EXERCISE BRIEF |
Once you reach the line containing "You are a computer-use", return it and every line after it exactly, through the end of the records below, with no pictures.

(Collected data entries)
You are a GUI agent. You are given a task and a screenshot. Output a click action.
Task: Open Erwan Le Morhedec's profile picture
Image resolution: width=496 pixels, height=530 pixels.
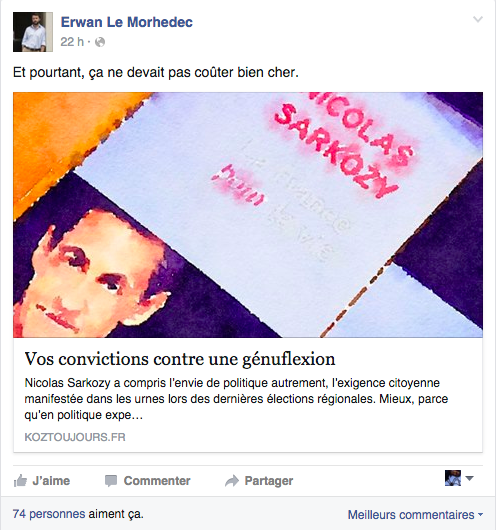[x=33, y=32]
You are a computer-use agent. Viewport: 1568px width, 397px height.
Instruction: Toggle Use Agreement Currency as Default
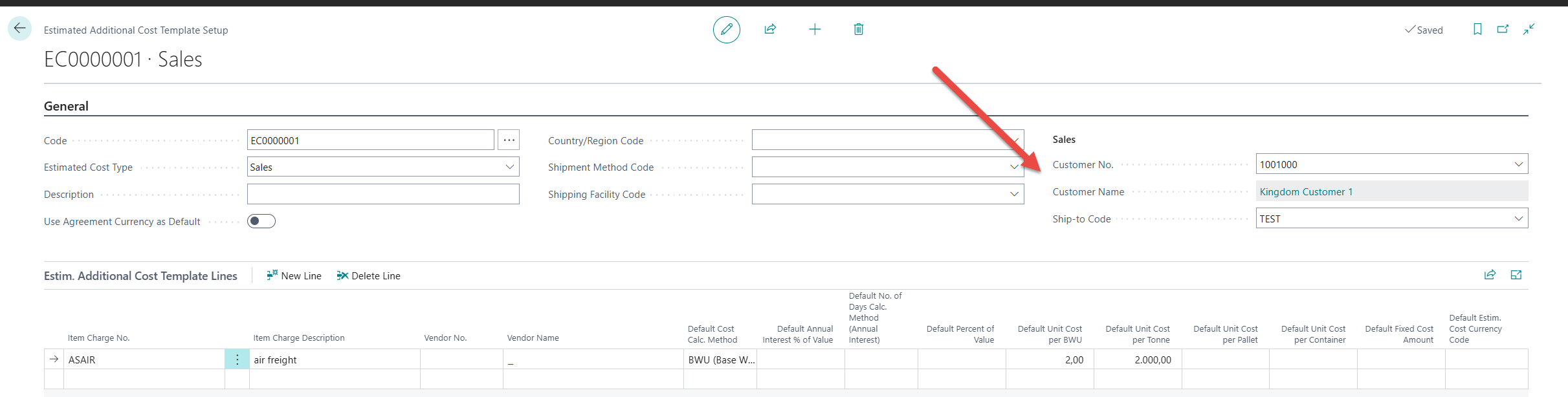pyautogui.click(x=261, y=221)
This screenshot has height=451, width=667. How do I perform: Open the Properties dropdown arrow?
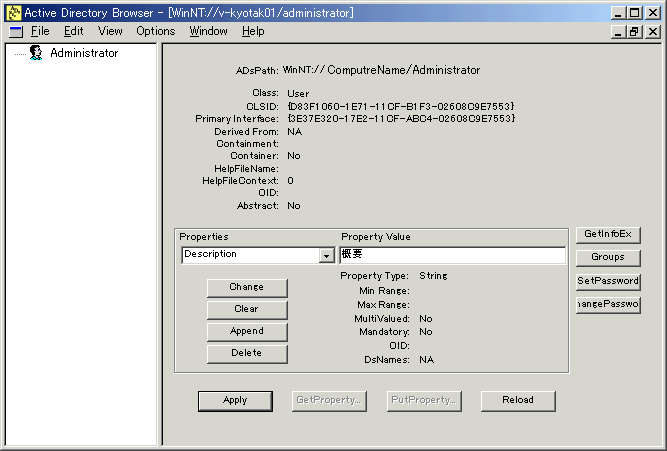point(326,256)
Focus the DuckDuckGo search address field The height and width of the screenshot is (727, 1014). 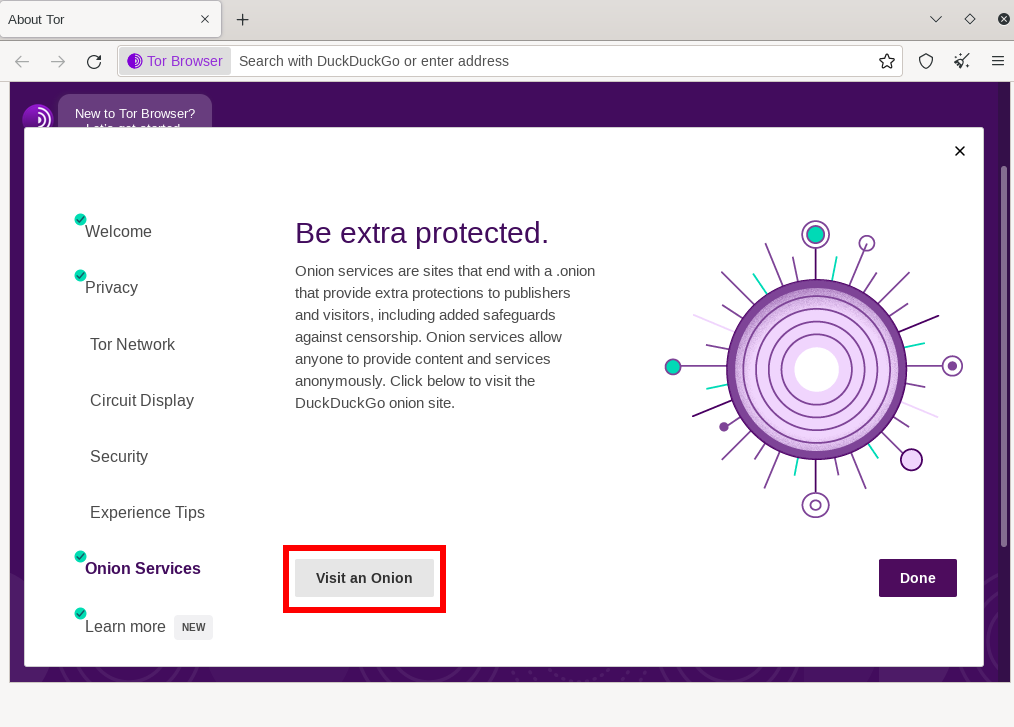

OUTPUT FOR THIS TASK |
You are a computer-use agent. Viewport: 1568px width, 397px height.
Instruction: Toggle Use Agreement Currency as Default
pyautogui.click(x=261, y=221)
This screenshot has height=451, width=667. How do I perform: Open the Properties dropdown arrow?
point(326,256)
Focus the DuckDuckGo search address field The height and width of the screenshot is (727, 1014). 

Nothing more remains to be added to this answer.